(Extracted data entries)
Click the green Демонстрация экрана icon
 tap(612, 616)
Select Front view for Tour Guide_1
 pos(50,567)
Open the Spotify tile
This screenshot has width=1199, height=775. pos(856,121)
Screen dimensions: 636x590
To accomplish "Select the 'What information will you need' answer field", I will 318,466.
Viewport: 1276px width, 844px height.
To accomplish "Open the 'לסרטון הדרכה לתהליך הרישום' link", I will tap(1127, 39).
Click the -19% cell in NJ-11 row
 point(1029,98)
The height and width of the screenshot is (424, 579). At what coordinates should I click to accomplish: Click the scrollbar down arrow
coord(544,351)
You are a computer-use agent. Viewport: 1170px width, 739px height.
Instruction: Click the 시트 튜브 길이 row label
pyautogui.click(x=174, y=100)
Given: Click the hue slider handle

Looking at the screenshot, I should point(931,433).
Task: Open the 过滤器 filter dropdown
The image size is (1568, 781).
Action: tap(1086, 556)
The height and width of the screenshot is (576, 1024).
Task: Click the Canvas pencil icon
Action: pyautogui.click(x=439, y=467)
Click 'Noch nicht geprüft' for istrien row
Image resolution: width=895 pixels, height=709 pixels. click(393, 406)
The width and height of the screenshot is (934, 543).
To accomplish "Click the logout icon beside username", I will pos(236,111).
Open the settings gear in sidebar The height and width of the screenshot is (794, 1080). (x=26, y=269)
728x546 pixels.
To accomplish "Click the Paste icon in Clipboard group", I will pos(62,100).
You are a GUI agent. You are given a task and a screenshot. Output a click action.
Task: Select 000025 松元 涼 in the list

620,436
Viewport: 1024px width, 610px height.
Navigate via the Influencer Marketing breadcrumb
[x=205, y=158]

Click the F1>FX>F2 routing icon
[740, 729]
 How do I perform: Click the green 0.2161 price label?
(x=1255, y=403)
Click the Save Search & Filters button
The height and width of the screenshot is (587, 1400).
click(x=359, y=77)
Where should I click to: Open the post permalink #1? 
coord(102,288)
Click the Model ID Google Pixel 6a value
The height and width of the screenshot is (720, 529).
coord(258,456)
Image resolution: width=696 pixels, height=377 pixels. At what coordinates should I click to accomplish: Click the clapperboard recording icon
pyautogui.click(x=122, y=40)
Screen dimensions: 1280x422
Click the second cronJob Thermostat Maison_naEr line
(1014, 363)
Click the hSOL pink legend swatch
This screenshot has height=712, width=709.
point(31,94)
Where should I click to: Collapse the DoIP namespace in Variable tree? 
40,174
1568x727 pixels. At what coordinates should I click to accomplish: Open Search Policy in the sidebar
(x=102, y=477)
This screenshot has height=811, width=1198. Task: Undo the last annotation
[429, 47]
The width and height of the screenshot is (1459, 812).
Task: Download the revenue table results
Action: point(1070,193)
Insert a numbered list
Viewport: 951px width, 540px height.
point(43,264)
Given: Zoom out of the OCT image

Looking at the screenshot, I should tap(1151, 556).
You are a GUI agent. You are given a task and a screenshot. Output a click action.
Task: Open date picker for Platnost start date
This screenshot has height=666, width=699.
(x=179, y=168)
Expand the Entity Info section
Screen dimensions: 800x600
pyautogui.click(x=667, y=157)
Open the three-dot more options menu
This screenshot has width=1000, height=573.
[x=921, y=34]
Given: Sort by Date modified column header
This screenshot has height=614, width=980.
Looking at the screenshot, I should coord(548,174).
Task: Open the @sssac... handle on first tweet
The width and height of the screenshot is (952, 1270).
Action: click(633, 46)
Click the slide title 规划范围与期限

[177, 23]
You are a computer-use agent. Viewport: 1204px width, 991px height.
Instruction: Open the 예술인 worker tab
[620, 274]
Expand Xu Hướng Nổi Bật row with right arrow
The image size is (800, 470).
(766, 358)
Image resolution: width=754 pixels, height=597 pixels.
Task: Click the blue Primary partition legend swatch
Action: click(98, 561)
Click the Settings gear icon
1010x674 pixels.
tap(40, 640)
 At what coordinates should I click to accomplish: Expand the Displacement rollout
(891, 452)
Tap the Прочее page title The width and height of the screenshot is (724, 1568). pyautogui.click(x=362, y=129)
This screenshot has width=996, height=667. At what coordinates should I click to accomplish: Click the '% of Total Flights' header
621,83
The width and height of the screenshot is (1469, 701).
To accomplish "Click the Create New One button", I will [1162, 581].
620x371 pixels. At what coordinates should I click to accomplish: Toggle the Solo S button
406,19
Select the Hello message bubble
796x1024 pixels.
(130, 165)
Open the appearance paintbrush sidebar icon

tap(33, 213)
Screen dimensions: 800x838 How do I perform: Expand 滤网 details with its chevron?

■ **Problem details**:
Lines from the entries that contain the string "will" are what must be copied.

■ **Response area**:
To accomplish "Select the 'What information will you need' answer field", I will 318,466.
To accomplish "Open the 'לסרטון הדרכה לתהליך הרישום' link", I will tap(1127, 39).
To accomplish "Click the logout icon beside username", I will pos(236,111).
To accomplish "Click the Paste icon in Clipboard group", I will pos(62,100).
To accomplish "Click the Create New One button", I will [1162, 581].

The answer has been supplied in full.